* ZADANIE DO WYKONANIA:
Należy przytoczyć poniższe rekordy w całości, zmieniając każde wystąpienie „GUI agent” na „interface agent”. Reszta tekstu ma pozostać bez zmian.

=-=-=

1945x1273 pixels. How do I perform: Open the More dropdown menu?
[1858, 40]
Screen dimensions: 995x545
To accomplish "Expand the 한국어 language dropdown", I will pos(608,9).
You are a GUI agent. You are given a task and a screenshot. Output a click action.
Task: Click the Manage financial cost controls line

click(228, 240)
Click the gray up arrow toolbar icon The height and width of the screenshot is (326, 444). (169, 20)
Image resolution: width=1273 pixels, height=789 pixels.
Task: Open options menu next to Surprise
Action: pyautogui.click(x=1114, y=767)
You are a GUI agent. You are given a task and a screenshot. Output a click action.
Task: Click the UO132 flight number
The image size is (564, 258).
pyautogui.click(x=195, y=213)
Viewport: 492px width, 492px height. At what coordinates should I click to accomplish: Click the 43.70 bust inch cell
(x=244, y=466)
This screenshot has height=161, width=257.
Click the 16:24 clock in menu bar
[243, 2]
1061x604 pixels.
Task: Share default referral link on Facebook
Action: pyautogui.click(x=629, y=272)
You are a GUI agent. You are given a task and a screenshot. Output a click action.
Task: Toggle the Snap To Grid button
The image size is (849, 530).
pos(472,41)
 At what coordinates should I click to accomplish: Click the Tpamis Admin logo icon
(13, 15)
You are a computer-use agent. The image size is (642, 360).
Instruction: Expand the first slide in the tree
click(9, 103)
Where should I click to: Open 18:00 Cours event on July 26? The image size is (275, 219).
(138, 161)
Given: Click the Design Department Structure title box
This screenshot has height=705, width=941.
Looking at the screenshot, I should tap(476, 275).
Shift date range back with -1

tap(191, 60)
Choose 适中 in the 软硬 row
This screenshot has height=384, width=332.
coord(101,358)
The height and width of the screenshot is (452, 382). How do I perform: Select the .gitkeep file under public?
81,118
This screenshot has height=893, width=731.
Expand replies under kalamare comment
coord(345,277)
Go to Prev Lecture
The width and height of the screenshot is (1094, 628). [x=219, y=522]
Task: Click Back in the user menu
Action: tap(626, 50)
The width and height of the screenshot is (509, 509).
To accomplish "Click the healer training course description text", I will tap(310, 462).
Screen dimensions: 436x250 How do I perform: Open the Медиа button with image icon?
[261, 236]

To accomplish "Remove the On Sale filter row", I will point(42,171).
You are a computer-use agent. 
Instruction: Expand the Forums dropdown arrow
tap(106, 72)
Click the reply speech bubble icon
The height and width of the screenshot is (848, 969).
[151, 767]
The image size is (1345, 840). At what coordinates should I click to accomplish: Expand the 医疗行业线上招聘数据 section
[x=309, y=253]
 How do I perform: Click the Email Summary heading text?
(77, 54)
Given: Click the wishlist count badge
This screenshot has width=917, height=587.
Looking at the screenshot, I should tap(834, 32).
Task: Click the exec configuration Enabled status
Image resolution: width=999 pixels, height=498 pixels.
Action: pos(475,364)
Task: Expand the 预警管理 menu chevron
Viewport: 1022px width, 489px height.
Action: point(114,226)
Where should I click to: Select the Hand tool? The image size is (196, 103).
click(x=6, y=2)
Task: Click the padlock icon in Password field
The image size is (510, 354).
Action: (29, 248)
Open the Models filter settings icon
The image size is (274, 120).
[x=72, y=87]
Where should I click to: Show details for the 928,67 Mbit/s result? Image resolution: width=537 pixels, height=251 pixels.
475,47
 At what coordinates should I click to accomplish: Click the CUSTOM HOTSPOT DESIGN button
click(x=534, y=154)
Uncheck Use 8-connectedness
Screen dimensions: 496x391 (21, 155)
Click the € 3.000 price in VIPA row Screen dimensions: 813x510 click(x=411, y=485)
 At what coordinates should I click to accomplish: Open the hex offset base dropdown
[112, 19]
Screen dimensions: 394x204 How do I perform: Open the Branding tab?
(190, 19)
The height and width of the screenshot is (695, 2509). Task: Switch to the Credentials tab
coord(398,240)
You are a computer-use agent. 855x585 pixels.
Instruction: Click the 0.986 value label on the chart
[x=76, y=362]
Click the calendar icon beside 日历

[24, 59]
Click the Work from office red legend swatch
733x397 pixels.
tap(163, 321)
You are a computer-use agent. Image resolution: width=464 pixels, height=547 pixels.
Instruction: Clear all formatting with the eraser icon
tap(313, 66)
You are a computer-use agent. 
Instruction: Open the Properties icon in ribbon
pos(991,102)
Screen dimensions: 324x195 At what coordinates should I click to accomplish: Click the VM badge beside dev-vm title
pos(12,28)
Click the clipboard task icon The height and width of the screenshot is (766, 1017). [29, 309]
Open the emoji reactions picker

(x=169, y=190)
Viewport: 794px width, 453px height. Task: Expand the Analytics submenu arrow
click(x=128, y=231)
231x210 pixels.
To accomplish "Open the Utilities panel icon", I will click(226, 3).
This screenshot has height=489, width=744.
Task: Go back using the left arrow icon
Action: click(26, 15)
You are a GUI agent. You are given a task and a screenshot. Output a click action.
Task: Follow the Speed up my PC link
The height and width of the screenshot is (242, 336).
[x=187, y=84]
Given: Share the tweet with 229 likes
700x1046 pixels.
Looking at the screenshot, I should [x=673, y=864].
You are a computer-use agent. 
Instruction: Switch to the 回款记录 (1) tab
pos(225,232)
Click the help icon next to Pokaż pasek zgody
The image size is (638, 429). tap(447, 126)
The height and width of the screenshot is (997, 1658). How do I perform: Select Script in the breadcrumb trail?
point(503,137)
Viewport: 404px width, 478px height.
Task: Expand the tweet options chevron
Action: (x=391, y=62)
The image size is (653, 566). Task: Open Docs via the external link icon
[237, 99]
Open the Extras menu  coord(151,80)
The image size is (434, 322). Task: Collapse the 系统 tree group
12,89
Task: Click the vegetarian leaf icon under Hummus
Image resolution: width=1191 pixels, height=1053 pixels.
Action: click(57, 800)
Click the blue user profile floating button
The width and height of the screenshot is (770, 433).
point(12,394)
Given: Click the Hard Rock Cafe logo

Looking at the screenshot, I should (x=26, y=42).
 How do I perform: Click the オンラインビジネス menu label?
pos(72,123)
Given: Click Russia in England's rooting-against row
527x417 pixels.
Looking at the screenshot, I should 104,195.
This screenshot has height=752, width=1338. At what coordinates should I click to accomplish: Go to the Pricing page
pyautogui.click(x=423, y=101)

=-=-=

* WYKONANE ZADANIE:
1945x1273 pixels. How do I perform: Open the More dropdown menu?
[1858, 40]
Screen dimensions: 995x545
To accomplish "Expand the 한국어 language dropdown", I will pos(608,9).
You are a interface agent. You are given a task and a screenshot. Output a click action.
Task: Click the Manage financial cost controls line

click(228, 240)
Click the gray up arrow toolbar icon The height and width of the screenshot is (326, 444). (169, 20)
Image resolution: width=1273 pixels, height=789 pixels.
Task: Open options menu next to Surprise
Action: pyautogui.click(x=1114, y=767)
You are a interface agent. You are given a task and a screenshot. Output a click action.
Task: Click the UO132 flight number
The image size is (564, 258).
pyautogui.click(x=195, y=213)
Viewport: 492px width, 492px height. At what coordinates should I click to accomplish: Click the 43.70 bust inch cell
(x=244, y=466)
This screenshot has height=161, width=257.
Click the 16:24 clock in menu bar
[243, 2]
1061x604 pixels.
Task: Share default referral link on Facebook
Action: pyautogui.click(x=629, y=272)
You are a interface agent. You are given a task and a screenshot. Output a click action.
Task: Toggle the Snap To Grid button
The image size is (849, 530).
pos(472,41)
 At what coordinates should I click to accomplish: Click the Tpamis Admin logo icon
(13, 15)
You are a computer-use agent. The image size is (642, 360).
Instruction: Expand the first slide in the tree
click(9, 103)
Where should I click to: Open 18:00 Cours event on July 26? The image size is (275, 219).
(138, 161)
Given: Click the Design Department Structure title box
This screenshot has height=705, width=941.
Looking at the screenshot, I should tap(476, 275).
Shift date range back with -1

tap(191, 60)
Choose 适中 in the 软硬 row
This screenshot has height=384, width=332.
coord(101,358)
The height and width of the screenshot is (452, 382). How do I perform: Select the .gitkeep file under public?
81,118
This screenshot has height=893, width=731.
Expand replies under kalamare comment
coord(345,277)
Go to Prev Lecture
The width and height of the screenshot is (1094, 628). [x=219, y=522]
Task: Click Back in the user menu
Action: tap(626, 50)
The width and height of the screenshot is (509, 509).
To accomplish "Click the healer training course description text", I will tap(310, 462).
Screen dimensions: 436x250 How do I perform: Open the Медиа button with image icon?
[261, 236]

To accomplish "Remove the On Sale filter row", I will point(42,171).
You are a computer-use agent. 
Instruction: Expand the Forums dropdown arrow
tap(106, 72)
Click the reply speech bubble icon
The height and width of the screenshot is (848, 969).
[151, 767]
The image size is (1345, 840). At what coordinates should I click to accomplish: Expand the 医疗行业线上招聘数据 section
[x=309, y=253]
 How do I perform: Click the Email Summary heading text?
(77, 54)
Given: Click the wishlist count badge
This screenshot has width=917, height=587.
Looking at the screenshot, I should tap(834, 32).
Task: Click the exec configuration Enabled status
Image resolution: width=999 pixels, height=498 pixels.
Action: pos(475,364)
Task: Expand the 预警管理 menu chevron
Viewport: 1022px width, 489px height.
Action: point(114,226)
Where should I click to: Select the Hand tool? The image size is (196, 103).
click(x=6, y=2)
Task: Click the padlock icon in Password field
The image size is (510, 354).
Action: (29, 248)
Open the Models filter settings icon
The image size is (274, 120).
[x=72, y=87]
Where should I click to: Show details for the 928,67 Mbit/s result? Image resolution: width=537 pixels, height=251 pixels.
475,47
 At what coordinates should I click to accomplish: Click the CUSTOM HOTSPOT DESIGN button
click(x=534, y=154)
Uncheck Use 8-connectedness
Screen dimensions: 496x391 (21, 155)
Click the € 3.000 price in VIPA row Screen dimensions: 813x510 click(x=411, y=485)
 At what coordinates should I click to accomplish: Open the hex offset base dropdown
[112, 19]
Screen dimensions: 394x204 How do I perform: Open the Branding tab?
(190, 19)
The height and width of the screenshot is (695, 2509). Task: Switch to the Credentials tab
coord(398,240)
You are a computer-use agent. 855x585 pixels.
Instruction: Click the 0.986 value label on the chart
[x=76, y=362]
Click the calendar icon beside 日历

[24, 59]
Click the Work from office red legend swatch
733x397 pixels.
tap(163, 321)
You are a computer-use agent. Image resolution: width=464 pixels, height=547 pixels.
Instruction: Clear all formatting with the eraser icon
tap(313, 66)
You are a computer-use agent. 
Instruction: Open the Properties icon in ribbon
pos(991,102)
Screen dimensions: 324x195 At what coordinates should I click to accomplish: Click the VM badge beside dev-vm title
pos(12,28)
Click the clipboard task icon The height and width of the screenshot is (766, 1017). [29, 309]
Open the emoji reactions picker

(x=169, y=190)
Viewport: 794px width, 453px height. Task: Expand the Analytics submenu arrow
click(x=128, y=231)
231x210 pixels.
To accomplish "Open the Utilities panel icon", I will click(226, 3).
This screenshot has height=489, width=744.
Task: Go back using the left arrow icon
Action: click(26, 15)
You are a interface agent. You are given a task and a screenshot. Output a click action.
Task: Follow the Speed up my PC link
The height and width of the screenshot is (242, 336).
[x=187, y=84]
Given: Share the tweet with 229 likes
700x1046 pixels.
Looking at the screenshot, I should [x=673, y=864].
You are a computer-use agent. 
Instruction: Switch to the 回款记录 (1) tab
pos(225,232)
Click the help icon next to Pokaż pasek zgody
The image size is (638, 429). tap(447, 126)
The height and width of the screenshot is (997, 1658). How do I perform: Select Script in the breadcrumb trail?
point(503,137)
Viewport: 404px width, 478px height.
Task: Expand the tweet options chevron
Action: (x=391, y=62)
The image size is (653, 566). Task: Open Docs via the external link icon
[237, 99]
Open the Extras menu  coord(151,80)
The image size is (434, 322). Task: Collapse the 系统 tree group
12,89
Task: Click the vegetarian leaf icon under Hummus
Image resolution: width=1191 pixels, height=1053 pixels.
Action: click(57, 800)
Click the blue user profile floating button
The width and height of the screenshot is (770, 433).
point(12,394)
Given: Click the Hard Rock Cafe logo

Looking at the screenshot, I should (x=26, y=42).
 How do I perform: Click the オンラインビジネス menu label?
pos(72,123)
Given: Click Russia in England's rooting-against row
527x417 pixels.
Looking at the screenshot, I should 104,195.
This screenshot has height=752, width=1338. At what coordinates should I click to accomplish: Go to the Pricing page
pyautogui.click(x=423, y=101)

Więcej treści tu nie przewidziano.